BALITMORE ( Stockpickr) -- There's no question that the global recession put the squeeze on travel stocks. After all, as consumers cut back discretionary spending, lush vacations were one of the first things to get the axe -- and in the corporate world, with budgets shrinking and communications technology moving at breakneck speed, travel stocks have been getting an even smaller portion of the business travel pie.
While Rosetta Stone ( RST) isn't your traditional travel stock, the language software company's fates are certainly tied to travel. I like the fact that Rosetta Stone's profitability isn't hindered by slashed travel budgets -- language skills are equally valuable on conference calls and video chats. Similarly, the company's deep brand recognition has afforded it a very strong position in consumers' minds, a competitive advantage that's rare for an education company.
The last 12 months have been all about recovery for Morgans Hotel Group ( MHGC). The small-cap hospitality company has seen shares rocket 93.1% the past year following stock performance in 2008 that was truly cringe-worthy. With a current short interest ratio of 15.3, clearly many short-sellers still think that cringe-worthy performance is in store for 2010.
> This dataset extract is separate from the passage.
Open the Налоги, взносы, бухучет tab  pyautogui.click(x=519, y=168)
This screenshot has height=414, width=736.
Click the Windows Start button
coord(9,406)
Travel booking website Travelzoo ( TZOO) is up 10% in the last week, a good sign that sentiment is shifting for the company's shares, which currently have a short ratio of 14.6. Travelzoo operates in the highly competitive online vacation business, acting as a virtual travel agent for consumers in a handful of countries. What's most impressive, though, is the fact that the company has managed to turn a profit in four of the last five years despite serious economic headwinds.